I pulled into the barn the day after the National show to find this stallion on the loose. Apparently his owner had been out to visit, and hadn't latched his stall door shut correctly, and Indy had let himself out of his stall. He had run full tilt at the fence to Wayne's pasture, shattered the wooden fence rails as he crashed through them, and attacked Wayne. And unfortunately, the two Belgain mares that Wayne was madly in love with were standing just on the other side of the fence from him. And Wayne, having been a herd stallion pasture breeding mares for so many years (and who seems to think he's ten foot tall and bullet proof), was determined to stand his ground and defend "his" Belgain mares. Wayne took a beating, but Indy didn't come out much better, Wayne gave back just as much as he received, and we had two very beat up and bleeding stallions by the time we were able to separate them.
Thank god Wayne's a tough drafty little bugger for his size, or he'd have been dead for sure, but unfortunately, he got kicked hard in the side of the knee during the fight, and tore the collateral ligament on the outside of his left knee. Flexion tests, x-rays, and ultrasound confirmed it. And there was nothing to do but stall rest him, and hope and pray, but at 17 years old, the chances of it healing properly were slim to none. Maybe MSU could do something for him with surgery, but at his age, that was risky too, and I couldn't afford surgery anyway. I was sick, I was furious, I cried my eyes out, I wanted to go after the other stallion owner and make her pay for what her horse had done! The barn owner called the other owner and told her what happened, and she showed up with a trailer that night, loaded up her horse, and took off. We never saw or heard from her again. I was sick! The one thing I had wanted all my life, that I had worked so hard for all through college, had likely just been ripped right out from under me!

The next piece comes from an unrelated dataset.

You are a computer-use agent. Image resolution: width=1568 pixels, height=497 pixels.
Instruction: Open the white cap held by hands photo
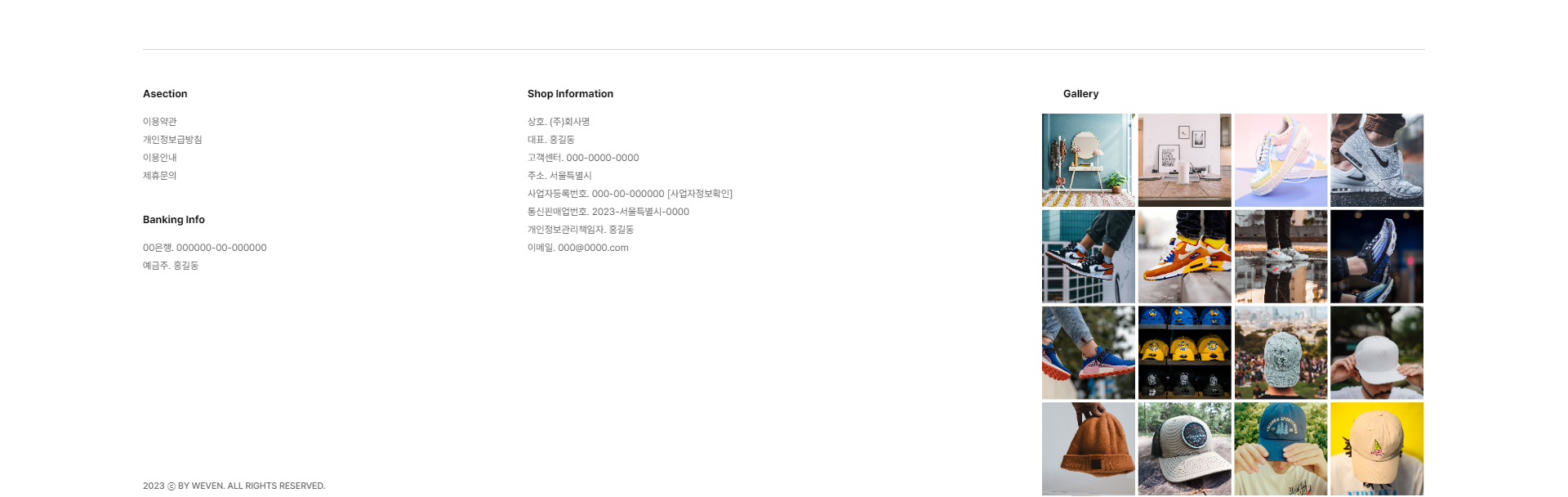[x=1377, y=353]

Of course, his knee never healed right, and while he was sound enough to be a pasture pet, his riding days were definitely done. So Wayne's been living the retired pasture potato life for the last 7 years. We did try going to a show in 2004 to do the halter class just for fun, but his limp decided to show up that day in a couple of his trot strides, so needless to say, we didn't place. That was his last show.
Arthritis has set into that knee over the years, and definitely not helped by a few of the barns I boarded at. While there were promises of having his very own pen and turned out all day, and it was that way for the first few months and Wayne proved he was a good natured, easy to have around stallion, they all reverted to that "stallions need to be kept in a stall at all times" mentality that so many people seem to have when it comes to stallions, and started keeping him locked away in a stall with no turnout, despite my protests and his good behavior. And that was murder on his knee! Standing around all day with little movement, caused arthritis to run wild, and his knee just got bigger and bigger. My mom even started going out on her days off to take him for long walks just to get him out of his stall for a while (he really is like an over grown dog at times), and I'd turn him out in the arenas or anywhere I could at night when I was there, but of course it was never for long enough, and he had to go back in his stall when I left.

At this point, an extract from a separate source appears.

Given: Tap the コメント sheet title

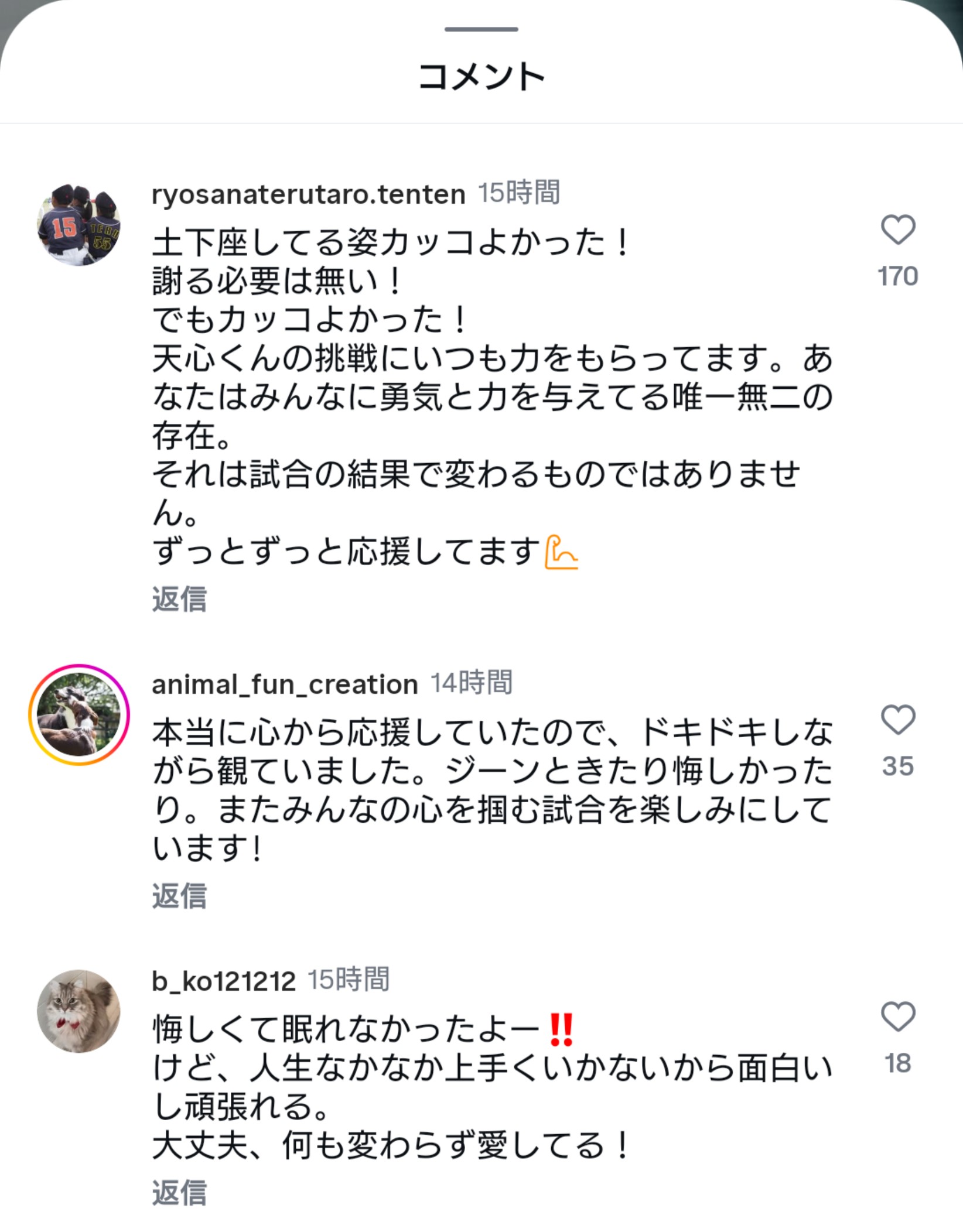Looking at the screenshot, I should 481,77.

So I'd find a new barn to move the furkids to, and the process would start all over again. Seriously people! Yes, he's a stallion, but he's not your typical stallion! Give him a chance, he's never done anything to show you he needs to be locked up, yet you lock him up anyway! Let him live outside and stop helping his knee destroy itself! The last barn started out the same way, then went to locking him in a stall in the back barn that was pitch black except when someone was in the barn and turned on the lights, his only company a goat that shared his stall with him, and the 2 year old stud colt locked away a few stalls over who at least had a small window to the outside world in his stall. Needless to say, Wayne didn't handle that well at all, his knee got worse, he got depressed to the point he stopped eating, I went looking for yet another barn.

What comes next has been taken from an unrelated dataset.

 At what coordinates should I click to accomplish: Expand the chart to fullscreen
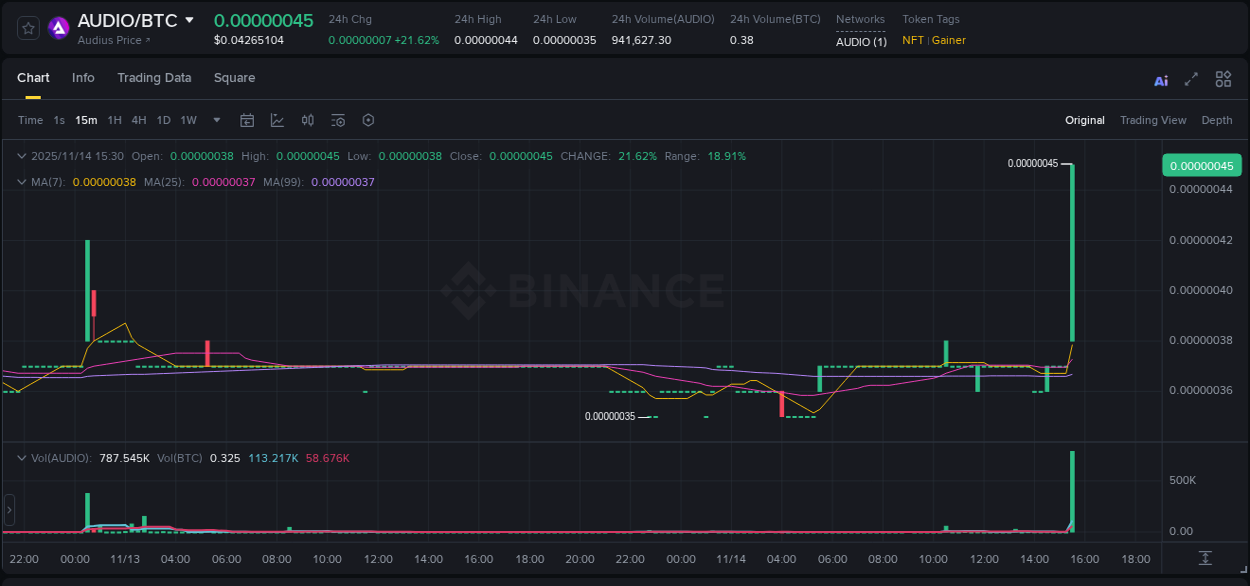tap(1192, 79)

I had just started a new job and moved to a new area, and got lucky enough to find a barn two miles down the road from home that had room for three horses. And had individual turnout pens for Wayne. The owner was leery of taking on a stallion, but agreed to let me bring him down for a one month trial period and if all went well, then I could bring my mares down too. Unfortunately, an F3 tornado (unheard of in our neck of the woods), came through the area just before we were to bring Wayne down, and destroyed the barn owners home and some of the barns. Thankfully no one was hurt, and I am glad Wayne wasn't there when that happened. So his move to High Point Stables was delayed a couple months, as he continued to live in that dark hell hole they had put him in, and he continued to get thinner and thinner from refusing to eat anything but his grain. It broke my heart, he was obviously miserable, I almost put him down.
But finally, in September of 2007, Wayne made the move to High Point, and after a couple of rocky weeks of settling in and adjusting to having freedom and horses around, Wayne finally proved himself a good boy, and we got to stay! It did my heart a world of good to see him outside every day grazing and wandering around, happy to be out and with other horses for company in the pasture next to him, and my little guy got his spirits and personality back! He's even gone to being on pasture board now instead of stall board, and seems content with retired life. And thankfully there's been no locking him away in a stall, so he's been living the good life at High Point!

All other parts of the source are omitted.